Ten examples of small-scale (buildings) and large-scale (city/region) applications will be studied in eight European countries, with a total of 30 European partners involved in the project. In the Council’s Services Building, where the Portuguese case study will be developed, 2,000 people work daily and where 60 electric vehicles, that are part of the municipal fleet, are charged in two charging stations with a total of 60 recharge points, registering an average consumption of 3.2 GWh.
Virtual Power Solutions will apply its technology in order to reduce the electricity consumption of the chosen building, in a joint effort that includes the Lisbon E-Nova - Lisbon’s Energy and Environmental Agency, the Universidade Católica Portuguesa, PH Energia and Energia Simples.
The project will include systems to predict the energy produced by a photovoltaic power plant (in order to generate more electricity while reducing grid load), integration of dynamic tariffs and, in the Automated Demand Response part, ice banks will be used to store or to schedule electric vehicle charging periods (to match the lowest fare periods).

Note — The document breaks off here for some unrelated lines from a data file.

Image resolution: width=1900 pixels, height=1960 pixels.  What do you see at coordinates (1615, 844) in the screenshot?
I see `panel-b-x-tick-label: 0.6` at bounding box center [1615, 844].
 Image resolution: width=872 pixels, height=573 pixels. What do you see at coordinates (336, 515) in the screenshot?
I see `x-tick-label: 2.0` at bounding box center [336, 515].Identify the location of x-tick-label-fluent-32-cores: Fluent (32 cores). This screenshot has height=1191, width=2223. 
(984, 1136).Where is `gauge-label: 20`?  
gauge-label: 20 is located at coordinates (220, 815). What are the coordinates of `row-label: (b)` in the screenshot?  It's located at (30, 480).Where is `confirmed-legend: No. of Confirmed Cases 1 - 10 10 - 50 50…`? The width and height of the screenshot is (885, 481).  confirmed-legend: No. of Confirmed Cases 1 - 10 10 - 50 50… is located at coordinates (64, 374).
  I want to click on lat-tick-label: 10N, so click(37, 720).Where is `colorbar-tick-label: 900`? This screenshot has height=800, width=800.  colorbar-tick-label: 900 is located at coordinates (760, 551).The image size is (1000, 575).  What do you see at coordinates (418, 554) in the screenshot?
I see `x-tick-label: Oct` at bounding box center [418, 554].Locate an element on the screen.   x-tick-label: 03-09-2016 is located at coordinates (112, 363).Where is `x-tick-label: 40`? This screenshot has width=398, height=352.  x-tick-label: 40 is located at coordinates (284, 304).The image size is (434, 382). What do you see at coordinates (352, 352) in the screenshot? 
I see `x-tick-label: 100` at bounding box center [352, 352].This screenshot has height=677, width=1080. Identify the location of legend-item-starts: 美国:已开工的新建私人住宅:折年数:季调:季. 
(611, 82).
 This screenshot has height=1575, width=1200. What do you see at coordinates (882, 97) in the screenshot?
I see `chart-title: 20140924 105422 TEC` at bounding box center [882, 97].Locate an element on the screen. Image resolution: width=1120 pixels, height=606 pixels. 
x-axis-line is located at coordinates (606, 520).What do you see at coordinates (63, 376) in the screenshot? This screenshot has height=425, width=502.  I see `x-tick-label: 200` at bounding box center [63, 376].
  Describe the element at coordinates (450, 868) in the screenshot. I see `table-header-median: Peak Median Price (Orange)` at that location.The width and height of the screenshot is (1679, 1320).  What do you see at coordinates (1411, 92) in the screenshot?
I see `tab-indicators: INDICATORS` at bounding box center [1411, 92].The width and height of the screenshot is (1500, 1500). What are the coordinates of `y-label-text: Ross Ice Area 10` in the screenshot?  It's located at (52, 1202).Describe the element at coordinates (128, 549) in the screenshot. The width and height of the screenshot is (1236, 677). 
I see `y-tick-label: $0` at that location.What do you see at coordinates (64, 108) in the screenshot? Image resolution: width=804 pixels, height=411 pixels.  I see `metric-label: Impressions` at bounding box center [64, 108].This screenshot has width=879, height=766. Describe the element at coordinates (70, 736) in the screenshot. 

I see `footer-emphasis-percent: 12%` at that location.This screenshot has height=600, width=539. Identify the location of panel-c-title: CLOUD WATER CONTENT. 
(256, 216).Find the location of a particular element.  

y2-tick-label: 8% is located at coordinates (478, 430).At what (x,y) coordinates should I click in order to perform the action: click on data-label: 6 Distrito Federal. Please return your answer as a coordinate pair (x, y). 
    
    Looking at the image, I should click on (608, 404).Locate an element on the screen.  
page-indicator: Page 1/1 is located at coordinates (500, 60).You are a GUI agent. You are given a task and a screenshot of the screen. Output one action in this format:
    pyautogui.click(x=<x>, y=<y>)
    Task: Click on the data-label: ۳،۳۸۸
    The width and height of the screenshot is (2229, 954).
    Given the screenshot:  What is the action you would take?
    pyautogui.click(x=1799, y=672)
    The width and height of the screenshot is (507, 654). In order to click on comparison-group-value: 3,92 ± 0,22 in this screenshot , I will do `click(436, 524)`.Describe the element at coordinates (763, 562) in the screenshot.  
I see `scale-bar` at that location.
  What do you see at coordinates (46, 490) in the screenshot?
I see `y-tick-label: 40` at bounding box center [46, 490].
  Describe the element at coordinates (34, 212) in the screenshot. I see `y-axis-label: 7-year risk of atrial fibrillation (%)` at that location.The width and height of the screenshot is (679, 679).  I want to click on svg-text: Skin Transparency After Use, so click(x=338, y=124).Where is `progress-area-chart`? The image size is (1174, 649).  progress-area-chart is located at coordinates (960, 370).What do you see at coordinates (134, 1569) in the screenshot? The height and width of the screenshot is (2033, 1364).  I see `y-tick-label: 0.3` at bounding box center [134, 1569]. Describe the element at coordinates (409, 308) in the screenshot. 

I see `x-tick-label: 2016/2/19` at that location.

This pilot project intends to realise and evaluate the impact that the installation of photovoltaic solar panels, electric vehicle charging and storage of energy in ice tanks will have in the consumption of the building, integrating them in an intelligent virtual system that allows an efficient energy management. It will also have the support and external collaboration of the Lisbon City Council, which owns the building, and Galp, which will allow the analysis of photovoltaic production data in the solar field of the University of Lisbon.